• Pixel coordinate grounding data
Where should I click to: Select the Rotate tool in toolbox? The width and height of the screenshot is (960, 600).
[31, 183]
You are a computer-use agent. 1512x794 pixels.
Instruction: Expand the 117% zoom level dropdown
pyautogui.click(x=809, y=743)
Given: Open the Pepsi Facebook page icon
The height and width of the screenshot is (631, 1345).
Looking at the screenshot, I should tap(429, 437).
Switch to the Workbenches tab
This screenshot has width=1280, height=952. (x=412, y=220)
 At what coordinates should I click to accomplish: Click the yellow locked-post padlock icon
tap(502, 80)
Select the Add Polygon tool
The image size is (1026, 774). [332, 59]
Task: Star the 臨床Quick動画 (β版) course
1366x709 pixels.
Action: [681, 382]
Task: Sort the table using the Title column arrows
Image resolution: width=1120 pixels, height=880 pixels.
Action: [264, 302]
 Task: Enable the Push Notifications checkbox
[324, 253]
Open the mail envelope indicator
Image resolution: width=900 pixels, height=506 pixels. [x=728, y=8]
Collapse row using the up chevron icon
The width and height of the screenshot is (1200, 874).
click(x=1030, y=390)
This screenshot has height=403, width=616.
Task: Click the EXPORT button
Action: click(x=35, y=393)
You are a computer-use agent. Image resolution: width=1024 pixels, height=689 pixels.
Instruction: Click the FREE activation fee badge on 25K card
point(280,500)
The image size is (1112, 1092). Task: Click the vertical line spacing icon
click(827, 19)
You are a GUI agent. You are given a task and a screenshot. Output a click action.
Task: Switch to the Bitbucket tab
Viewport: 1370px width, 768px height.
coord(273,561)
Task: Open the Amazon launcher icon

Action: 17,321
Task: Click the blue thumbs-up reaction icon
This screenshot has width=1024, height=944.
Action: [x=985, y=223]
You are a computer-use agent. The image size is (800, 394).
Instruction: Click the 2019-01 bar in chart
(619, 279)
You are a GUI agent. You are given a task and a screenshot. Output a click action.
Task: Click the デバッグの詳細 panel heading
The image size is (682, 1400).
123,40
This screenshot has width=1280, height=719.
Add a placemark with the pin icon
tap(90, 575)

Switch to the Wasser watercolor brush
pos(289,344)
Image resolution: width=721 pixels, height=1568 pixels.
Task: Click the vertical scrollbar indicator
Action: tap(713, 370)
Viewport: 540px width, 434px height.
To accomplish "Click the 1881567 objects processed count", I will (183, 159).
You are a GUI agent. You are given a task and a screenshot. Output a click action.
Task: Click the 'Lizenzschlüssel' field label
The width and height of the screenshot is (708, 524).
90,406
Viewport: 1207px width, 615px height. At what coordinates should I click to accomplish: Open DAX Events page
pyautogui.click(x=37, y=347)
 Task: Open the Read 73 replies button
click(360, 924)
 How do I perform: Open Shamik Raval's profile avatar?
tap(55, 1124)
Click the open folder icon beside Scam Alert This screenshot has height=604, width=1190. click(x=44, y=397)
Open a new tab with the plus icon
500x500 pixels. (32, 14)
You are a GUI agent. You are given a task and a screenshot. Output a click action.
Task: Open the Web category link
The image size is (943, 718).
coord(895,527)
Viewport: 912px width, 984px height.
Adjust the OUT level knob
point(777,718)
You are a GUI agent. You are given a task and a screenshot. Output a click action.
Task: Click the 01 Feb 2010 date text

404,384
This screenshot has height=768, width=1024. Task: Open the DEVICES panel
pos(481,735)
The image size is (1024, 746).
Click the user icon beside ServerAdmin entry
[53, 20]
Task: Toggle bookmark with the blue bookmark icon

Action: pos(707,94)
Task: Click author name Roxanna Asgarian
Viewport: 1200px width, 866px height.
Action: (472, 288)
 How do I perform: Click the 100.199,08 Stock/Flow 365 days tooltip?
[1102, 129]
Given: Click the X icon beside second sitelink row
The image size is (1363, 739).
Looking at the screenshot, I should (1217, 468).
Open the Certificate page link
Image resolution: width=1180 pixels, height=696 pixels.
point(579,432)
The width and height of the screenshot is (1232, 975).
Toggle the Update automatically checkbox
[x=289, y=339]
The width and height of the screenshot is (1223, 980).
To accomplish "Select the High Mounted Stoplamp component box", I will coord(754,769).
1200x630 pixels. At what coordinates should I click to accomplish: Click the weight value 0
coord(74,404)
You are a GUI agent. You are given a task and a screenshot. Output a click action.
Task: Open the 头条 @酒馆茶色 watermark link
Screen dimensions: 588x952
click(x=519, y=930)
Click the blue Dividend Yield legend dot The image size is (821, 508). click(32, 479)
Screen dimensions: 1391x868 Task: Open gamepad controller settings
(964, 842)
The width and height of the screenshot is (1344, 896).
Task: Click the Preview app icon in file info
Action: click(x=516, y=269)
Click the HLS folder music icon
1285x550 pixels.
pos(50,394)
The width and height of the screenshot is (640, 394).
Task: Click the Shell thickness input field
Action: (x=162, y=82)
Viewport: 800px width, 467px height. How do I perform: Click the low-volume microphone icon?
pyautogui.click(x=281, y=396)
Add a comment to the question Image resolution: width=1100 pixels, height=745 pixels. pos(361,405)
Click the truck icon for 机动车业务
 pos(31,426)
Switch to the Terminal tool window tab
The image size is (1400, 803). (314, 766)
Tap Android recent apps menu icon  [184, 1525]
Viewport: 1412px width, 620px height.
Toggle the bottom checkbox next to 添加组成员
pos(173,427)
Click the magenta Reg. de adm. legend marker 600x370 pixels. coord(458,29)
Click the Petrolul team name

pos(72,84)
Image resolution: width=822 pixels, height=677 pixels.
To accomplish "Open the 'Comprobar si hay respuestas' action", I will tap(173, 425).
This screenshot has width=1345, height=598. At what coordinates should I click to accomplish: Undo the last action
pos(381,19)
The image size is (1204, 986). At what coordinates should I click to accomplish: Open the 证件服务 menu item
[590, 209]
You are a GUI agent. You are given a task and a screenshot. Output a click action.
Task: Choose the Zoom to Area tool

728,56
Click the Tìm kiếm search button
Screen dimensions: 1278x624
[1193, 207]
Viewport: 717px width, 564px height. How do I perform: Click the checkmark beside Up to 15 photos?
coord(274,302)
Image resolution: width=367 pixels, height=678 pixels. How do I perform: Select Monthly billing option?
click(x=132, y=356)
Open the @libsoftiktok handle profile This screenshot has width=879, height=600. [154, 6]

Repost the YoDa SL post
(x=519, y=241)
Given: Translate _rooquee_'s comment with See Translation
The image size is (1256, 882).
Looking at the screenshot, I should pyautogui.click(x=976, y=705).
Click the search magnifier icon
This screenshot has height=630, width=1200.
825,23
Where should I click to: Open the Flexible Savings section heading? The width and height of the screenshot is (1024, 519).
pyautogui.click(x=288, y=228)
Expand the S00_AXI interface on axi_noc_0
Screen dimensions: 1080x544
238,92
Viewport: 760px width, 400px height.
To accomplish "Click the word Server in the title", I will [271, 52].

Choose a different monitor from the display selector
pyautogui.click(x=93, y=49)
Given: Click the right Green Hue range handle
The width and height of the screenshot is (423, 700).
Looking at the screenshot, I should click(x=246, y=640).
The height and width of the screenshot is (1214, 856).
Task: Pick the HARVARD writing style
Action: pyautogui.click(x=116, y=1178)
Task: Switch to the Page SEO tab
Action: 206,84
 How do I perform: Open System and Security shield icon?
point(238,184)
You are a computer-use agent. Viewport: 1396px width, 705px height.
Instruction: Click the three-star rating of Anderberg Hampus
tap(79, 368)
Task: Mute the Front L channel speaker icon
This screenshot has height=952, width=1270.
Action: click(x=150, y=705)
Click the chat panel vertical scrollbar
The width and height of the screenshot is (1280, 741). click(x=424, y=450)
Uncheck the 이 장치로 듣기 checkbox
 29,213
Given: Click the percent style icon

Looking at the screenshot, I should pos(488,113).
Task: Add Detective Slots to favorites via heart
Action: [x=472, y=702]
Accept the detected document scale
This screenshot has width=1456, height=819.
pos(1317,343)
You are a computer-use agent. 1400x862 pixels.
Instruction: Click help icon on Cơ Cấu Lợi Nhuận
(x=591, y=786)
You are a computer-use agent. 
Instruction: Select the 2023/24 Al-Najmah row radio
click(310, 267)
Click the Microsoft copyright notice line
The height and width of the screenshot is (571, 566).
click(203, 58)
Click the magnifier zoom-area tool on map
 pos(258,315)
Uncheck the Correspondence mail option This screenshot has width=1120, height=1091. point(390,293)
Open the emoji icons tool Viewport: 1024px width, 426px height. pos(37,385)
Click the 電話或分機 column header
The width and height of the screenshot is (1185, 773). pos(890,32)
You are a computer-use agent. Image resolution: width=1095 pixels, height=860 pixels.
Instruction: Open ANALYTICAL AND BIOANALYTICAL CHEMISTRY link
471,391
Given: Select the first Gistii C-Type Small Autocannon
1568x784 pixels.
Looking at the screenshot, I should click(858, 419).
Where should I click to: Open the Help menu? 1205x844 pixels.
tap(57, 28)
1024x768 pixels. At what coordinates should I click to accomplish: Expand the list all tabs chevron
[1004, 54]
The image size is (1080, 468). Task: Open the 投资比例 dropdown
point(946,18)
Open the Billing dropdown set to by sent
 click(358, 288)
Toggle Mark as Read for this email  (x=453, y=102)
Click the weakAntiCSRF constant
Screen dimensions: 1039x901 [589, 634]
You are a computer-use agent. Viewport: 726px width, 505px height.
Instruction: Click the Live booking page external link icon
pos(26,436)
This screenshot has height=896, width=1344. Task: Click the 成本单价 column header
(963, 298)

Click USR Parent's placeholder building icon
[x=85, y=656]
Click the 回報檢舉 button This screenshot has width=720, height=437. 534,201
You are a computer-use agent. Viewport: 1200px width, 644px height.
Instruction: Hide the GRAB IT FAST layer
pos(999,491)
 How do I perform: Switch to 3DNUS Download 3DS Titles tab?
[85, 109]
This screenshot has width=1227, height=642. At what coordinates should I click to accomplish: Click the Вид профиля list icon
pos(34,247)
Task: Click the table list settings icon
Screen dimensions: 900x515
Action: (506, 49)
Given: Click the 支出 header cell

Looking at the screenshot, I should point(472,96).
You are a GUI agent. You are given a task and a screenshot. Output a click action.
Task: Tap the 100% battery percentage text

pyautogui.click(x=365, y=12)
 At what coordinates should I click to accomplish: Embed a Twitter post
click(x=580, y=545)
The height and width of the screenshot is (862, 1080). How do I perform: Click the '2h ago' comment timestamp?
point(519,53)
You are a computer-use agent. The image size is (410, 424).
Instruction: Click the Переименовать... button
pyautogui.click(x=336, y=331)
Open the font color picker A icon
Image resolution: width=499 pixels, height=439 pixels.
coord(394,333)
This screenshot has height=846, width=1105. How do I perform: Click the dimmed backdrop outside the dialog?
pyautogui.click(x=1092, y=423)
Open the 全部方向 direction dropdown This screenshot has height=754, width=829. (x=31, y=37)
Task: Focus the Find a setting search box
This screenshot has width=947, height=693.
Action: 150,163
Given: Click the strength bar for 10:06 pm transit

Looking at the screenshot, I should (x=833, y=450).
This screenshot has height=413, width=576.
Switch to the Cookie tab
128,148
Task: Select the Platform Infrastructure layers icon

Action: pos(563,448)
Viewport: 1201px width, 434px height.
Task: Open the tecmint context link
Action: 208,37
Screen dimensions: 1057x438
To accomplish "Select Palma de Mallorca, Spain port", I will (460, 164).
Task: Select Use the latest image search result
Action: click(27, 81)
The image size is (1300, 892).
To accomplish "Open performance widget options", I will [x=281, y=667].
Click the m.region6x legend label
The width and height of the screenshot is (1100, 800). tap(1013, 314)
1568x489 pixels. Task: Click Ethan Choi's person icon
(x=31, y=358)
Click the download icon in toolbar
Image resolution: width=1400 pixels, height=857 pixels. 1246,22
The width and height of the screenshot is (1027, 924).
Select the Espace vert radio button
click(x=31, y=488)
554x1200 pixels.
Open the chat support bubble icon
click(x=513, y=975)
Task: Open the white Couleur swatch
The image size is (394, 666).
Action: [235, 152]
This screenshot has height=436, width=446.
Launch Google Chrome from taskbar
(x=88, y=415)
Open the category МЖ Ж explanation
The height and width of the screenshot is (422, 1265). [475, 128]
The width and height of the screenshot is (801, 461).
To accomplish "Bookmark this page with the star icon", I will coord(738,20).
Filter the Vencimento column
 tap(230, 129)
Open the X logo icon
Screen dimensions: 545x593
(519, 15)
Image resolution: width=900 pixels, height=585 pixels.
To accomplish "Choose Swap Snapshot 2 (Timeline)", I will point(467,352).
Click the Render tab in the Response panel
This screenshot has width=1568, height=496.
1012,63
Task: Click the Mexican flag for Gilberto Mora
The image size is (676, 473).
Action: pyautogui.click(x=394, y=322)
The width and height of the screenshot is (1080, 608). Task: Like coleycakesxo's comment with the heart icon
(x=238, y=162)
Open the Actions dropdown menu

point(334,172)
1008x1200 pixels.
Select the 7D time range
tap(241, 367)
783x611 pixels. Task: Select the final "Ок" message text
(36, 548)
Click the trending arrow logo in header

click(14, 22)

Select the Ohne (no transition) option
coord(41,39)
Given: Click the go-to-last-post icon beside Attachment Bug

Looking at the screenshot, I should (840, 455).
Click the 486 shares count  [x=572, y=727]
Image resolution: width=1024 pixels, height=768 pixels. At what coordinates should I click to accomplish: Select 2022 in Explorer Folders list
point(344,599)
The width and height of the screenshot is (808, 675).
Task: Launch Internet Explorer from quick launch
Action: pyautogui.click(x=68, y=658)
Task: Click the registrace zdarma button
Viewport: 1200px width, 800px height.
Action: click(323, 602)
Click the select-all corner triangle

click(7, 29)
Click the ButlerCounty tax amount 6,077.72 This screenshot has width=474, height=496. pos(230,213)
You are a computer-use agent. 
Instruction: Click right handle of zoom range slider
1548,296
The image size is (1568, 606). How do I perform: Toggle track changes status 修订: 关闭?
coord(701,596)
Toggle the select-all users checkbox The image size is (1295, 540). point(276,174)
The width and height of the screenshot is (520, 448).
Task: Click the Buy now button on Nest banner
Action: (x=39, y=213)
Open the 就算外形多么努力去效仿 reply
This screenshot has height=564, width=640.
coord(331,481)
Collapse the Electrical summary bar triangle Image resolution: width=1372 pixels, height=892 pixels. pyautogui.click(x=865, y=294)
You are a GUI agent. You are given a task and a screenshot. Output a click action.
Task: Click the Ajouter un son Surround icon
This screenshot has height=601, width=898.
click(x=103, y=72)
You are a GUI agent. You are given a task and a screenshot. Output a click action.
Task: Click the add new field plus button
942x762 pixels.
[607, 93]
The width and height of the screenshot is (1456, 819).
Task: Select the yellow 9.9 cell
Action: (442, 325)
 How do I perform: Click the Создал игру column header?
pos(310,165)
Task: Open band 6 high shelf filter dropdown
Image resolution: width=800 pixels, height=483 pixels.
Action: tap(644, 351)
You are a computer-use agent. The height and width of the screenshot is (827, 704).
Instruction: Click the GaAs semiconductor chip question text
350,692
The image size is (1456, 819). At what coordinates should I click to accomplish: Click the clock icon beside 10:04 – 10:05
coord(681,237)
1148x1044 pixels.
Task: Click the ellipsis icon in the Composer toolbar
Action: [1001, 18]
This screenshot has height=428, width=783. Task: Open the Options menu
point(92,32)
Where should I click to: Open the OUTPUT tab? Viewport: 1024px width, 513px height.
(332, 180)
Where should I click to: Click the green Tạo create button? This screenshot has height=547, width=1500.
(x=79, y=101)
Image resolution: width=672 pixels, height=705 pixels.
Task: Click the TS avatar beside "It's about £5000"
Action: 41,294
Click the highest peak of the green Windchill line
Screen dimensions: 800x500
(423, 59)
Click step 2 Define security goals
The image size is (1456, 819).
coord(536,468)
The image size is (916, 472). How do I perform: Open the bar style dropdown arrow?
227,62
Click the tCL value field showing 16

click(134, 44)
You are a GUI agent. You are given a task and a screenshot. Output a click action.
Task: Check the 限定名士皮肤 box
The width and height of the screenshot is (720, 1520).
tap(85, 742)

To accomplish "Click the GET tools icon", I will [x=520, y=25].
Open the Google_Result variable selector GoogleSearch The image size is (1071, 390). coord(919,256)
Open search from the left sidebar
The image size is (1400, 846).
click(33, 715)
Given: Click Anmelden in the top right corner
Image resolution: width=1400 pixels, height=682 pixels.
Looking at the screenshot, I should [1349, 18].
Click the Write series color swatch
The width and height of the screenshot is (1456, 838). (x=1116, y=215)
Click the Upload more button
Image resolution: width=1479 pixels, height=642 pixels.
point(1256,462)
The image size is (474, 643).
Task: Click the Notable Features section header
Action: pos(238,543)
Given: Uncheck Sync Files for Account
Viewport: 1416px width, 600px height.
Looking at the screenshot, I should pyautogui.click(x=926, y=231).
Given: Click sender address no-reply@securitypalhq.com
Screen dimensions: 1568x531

• Required work
Line tally for "reply": say how many lines of the records above contain it, and give nothing but the number.

• Answer section
2